WORK INSTRUCTION 1. How would you render this sentence from the grant descriptions in Spanish: "There is no vaccine against GAS and the optimal immunity to protect the skin against GAS infection is still not fully known."
WORK INSTRUCTION 2. According to the grant descriptions, what proportion of adults worldwide does atopic dermatitis affect?
WORK INSTRUCTION 3. Repeat the part of the grant descriptions starting with "Grant category: Research" and going on through "to disease development.".

PASSAGE.
....
Streptococcus Pyogenes (Group A streptococcus, GAS) is a human pathogen causing billions of infections each year throughout the world. GAS is one of the most important bacterial causes of skin and soft tissue infections worldwide. There is no vaccine against GAS and the optimal immunity to protect the skin against GAS infection is still not fully known.

Jes Dietrich and his team have recently characterized the recognition of all GAS proteins in previously infected human adults and children, and successfully identified several GAS antigens that showed protective potential against a GAS skin infection.

Here, they will follow up on these discoveries. The aim is to produce a vaccine hybrid construct that will target several antigens on the bacterial surface as well as several of the bacterium’s early key immune inhibiting functions. Moreover, they will also investigate the immune correlates of skin protection.

Thus, the goal for this project is to develop a vaccine that protects against a GAS skin infection, and which is ready to proceed towards future clinical trials.

Grant category: Research Grants in open competition

Year: 2023

Geography: Denmark

This project of Ulrich auf dem Keller aims to elucidate the potential role of a set of recently discovered proteins in atopic dermatitis that may contribute to disease development.

Atopic dermatitis (AD) is a chronic inflammatory skin condition that affects people of all ages. It is one of the most common skin diseases, affecting approximately 10-20% of children and 1-3% of adults worldwide. AD can be a frustrating and uncomfortable condition that can significantly impact a person’s quality of life.
....
RECORDS.
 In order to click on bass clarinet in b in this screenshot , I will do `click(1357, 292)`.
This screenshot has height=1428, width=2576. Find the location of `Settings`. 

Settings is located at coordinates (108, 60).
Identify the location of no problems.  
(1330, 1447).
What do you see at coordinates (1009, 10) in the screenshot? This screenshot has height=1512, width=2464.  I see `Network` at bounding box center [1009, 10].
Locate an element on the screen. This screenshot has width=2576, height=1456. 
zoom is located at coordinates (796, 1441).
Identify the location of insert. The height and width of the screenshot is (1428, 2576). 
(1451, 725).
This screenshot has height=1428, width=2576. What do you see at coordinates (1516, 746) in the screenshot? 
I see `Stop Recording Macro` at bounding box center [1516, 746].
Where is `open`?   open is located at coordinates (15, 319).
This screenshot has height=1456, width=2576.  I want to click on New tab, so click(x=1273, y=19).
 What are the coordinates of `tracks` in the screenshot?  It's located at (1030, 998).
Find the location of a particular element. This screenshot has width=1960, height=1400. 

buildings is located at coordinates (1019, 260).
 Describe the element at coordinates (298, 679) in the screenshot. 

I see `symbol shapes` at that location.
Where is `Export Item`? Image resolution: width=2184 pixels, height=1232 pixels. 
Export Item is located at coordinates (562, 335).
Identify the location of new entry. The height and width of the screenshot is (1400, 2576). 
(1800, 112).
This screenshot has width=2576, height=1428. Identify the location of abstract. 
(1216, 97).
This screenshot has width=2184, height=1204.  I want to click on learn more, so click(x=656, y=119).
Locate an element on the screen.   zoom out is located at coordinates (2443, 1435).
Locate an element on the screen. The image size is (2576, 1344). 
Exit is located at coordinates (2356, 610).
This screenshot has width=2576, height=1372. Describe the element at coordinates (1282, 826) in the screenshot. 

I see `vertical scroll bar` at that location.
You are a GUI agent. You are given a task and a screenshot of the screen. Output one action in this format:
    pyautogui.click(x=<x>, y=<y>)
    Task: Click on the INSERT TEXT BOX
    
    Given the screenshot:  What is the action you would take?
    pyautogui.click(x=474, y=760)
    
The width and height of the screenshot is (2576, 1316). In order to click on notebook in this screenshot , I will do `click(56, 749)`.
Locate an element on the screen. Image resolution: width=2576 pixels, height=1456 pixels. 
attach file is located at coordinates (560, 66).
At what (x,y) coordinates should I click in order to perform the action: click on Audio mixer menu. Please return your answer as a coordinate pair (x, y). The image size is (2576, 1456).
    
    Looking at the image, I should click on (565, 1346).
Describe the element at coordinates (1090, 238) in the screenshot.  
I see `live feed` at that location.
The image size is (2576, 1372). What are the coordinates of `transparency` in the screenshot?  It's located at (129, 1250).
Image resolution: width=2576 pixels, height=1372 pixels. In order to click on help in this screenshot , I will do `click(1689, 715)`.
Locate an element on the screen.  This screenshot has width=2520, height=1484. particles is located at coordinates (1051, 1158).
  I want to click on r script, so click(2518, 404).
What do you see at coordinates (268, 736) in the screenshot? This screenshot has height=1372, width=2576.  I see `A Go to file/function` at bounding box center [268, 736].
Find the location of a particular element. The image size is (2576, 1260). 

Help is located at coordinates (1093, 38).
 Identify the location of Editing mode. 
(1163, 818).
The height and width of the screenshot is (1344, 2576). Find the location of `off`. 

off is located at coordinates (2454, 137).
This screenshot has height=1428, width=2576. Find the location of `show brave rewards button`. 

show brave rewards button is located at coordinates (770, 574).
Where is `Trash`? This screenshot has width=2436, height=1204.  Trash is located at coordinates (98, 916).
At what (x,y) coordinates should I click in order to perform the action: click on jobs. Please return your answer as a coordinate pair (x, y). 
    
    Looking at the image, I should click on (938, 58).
....
ANSWER SECTION 1. No existe ninguna vacuna contra el GAS y todavía no se conoce por completo la inmunidad óptima para proteger la piel frente a la infección por GAS.

ANSWER SECTION 2. Approximately 1-3% of adults worldwide.

ANSWER SECTION 3.
Grant category: Research Grants in open competition

Year: 2023

Geography: Denmark

This project of Ulrich auf dem Keller aims to elucidate the potential role of a set of recently discovered proteins in atopic dermatitis that may contribute to disease development.